A body camera pilot program at the nation's largest police department raised a wide range of questions about how to best monitor police and community interactions, according to a report released Thursday.
Inspector General Philip Eure's review of the NYPD's program, which includes 54 officers in six high-crime precincts, comes as cities across the country grapple with how to legally and practically implement, store, access and eventually purge thousands of hours of footage.
The report was published the day after University of Cincinnati police Officer Ray Tensing was indicted in the shooting death of Samuel DuBose after a traffic stop, an encounter that was captured on Tensing's body camera.
The report from the Office of the Inspector General for the NYPD offers nearly two dozen recommendations to the NYPD program, including that more police interactions should be automatically recorded than currently are and the footage should be stored longer.

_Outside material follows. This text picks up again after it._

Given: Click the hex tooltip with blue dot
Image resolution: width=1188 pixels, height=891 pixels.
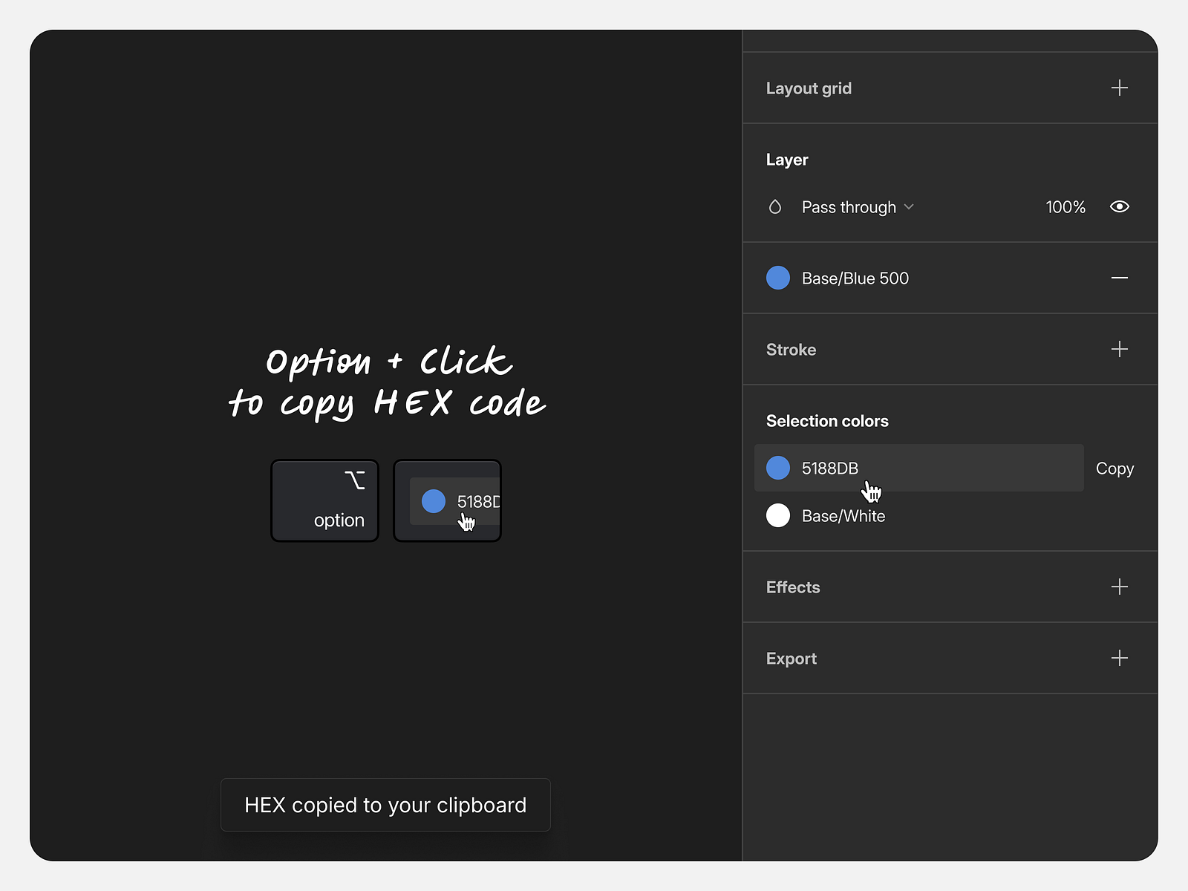Looking at the screenshot, I should (x=447, y=500).
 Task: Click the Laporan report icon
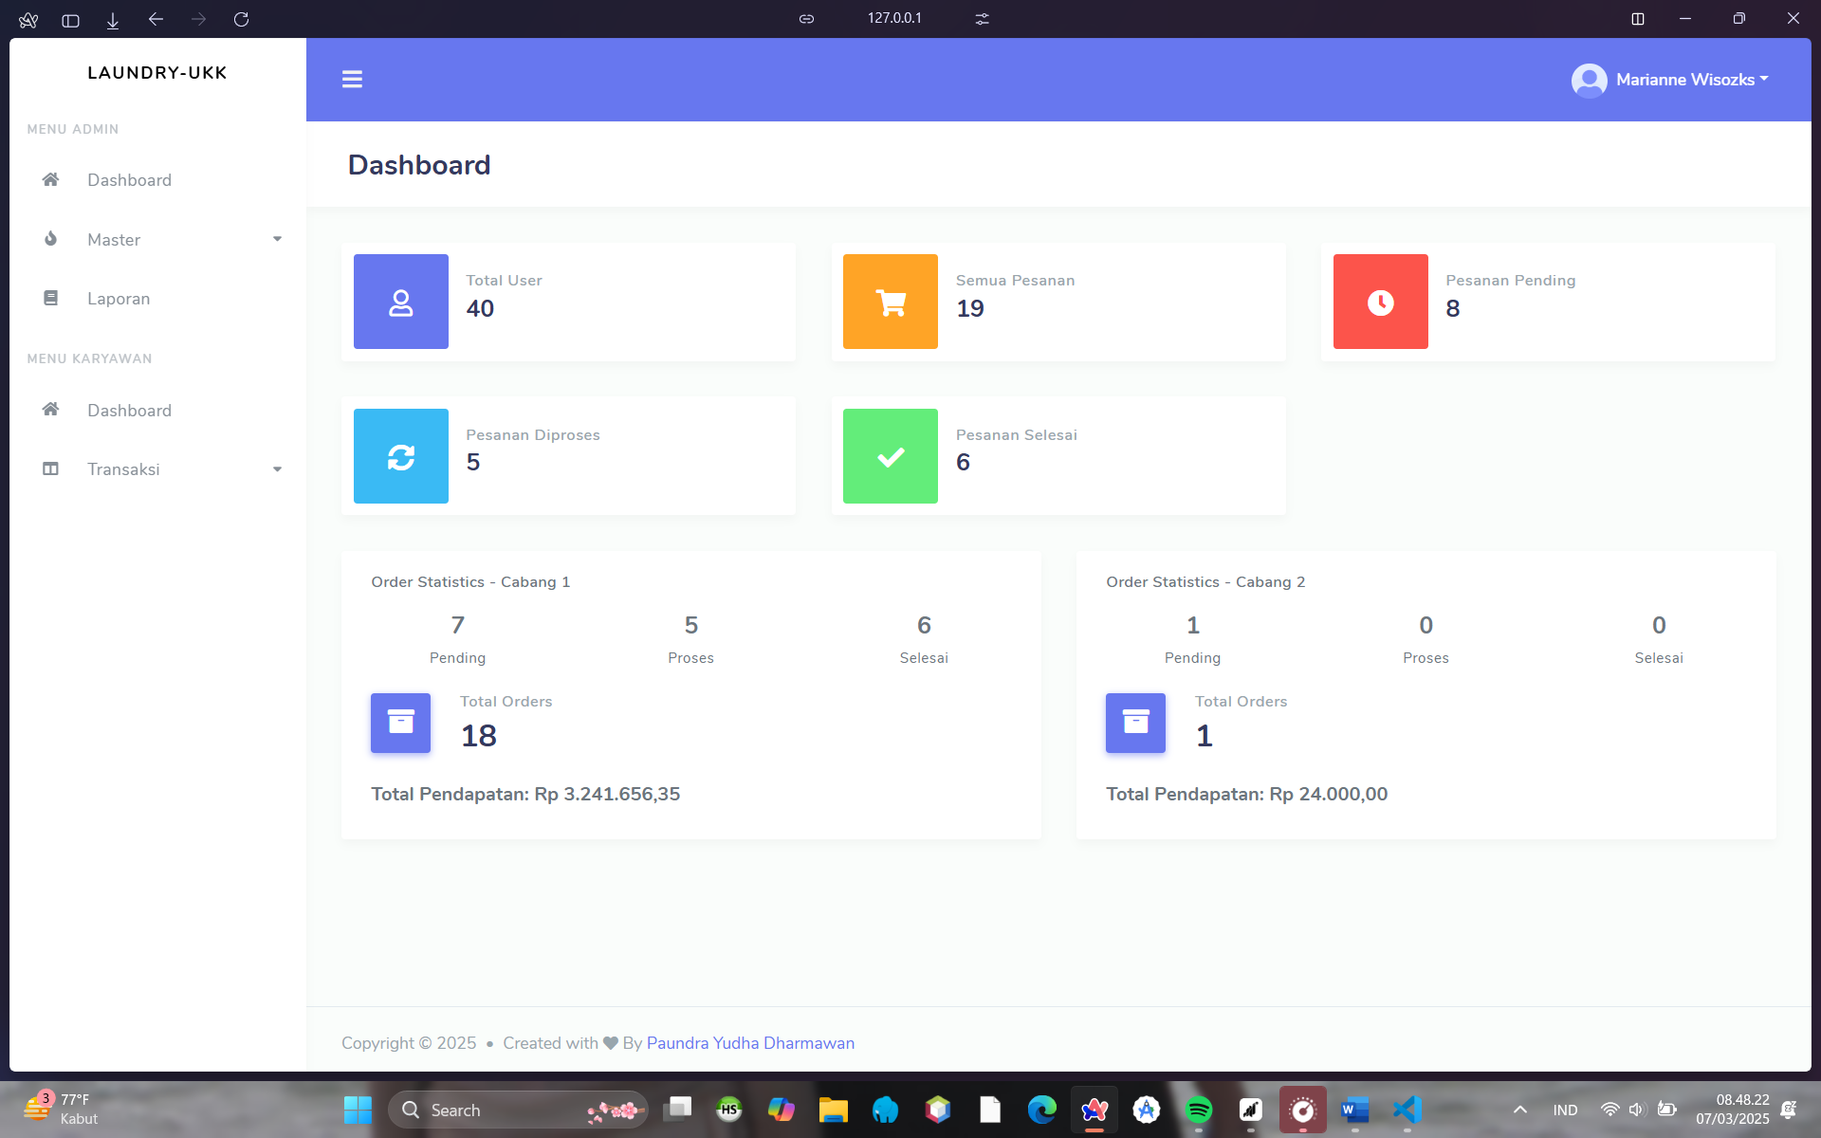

The cameras "continue to spread rapidly across the country, and numerous organizations and advocacy groups have published reports and issued their own model BWC policies," Eure writes in the report, using an acronym for body-worn cameras. "However, with the potential benefits of BWCs come certain costs and concerns, including risks to the privacy and safety of both officers and the public."
But the report does address when a city police officer should even turn on the camera, suggesting more stops should be recorded than currently are.
Officers are now required to record "reasonable suspicion" interactions, but the NYPD should broaden automatically recorded interactions to include "all street encounters or all investigative contacts" and better define the kinds of interactions that would qualify, according to the report. Meanwhile, officers should be trained to know what situations they shouldn't record, including those involving victims of sex crimes.
Another issue is whether officers wearing the cameras should verbally notify people that they're recording the interaction and be trained to use specific language, as happens in Chicago and Washington, D.C.
How often, and by whom, recorded stops are reviewed is also a subject of concern. Eure suggests that officers and citizens alike involved in complaints shouldn't be able to review the footage until after giving formal statements to investigators. Similarly, police supervisors should randomly review footage to make sure it's being logged and recorded properly — but shouldn't do so in order to discipline officers for minor violations, such as being out of dress code, he said.
The 44-page report is based on interviews with officers who wear the cameras, prosecutors, police supervisors and a review of policies in 20 other city police departments, including Phoenix, Los Angeles and Seattle. Police reform advocates have called for more body cameras as a way to increase accountability and transparency in the wake of recent fatal police encounters.
The pilot program, detailed in an internal police order, is separate from a court-ordered body cameras program that resulted from a federal lawsuit over officers' use of the stop, question and frisk police tactic. That program, which will begin within a year, could involve as many as 5,000 cameras.
Eure recommends that the data be stored for 18 months, up from a year, to match the statute of limitations for filing charges by the independent police watchdog agency that investigates allegations of police misconduct. After that, the data can be purged, once the department comes up with a system of disposing with the footage.
In a statement, Deputy NYPD Commissioner Stephen Davis said, "We are reviewing the report and we will continue to work closely with the monitor and other interested parties in going forward with the body-camera pilot project and initiatives."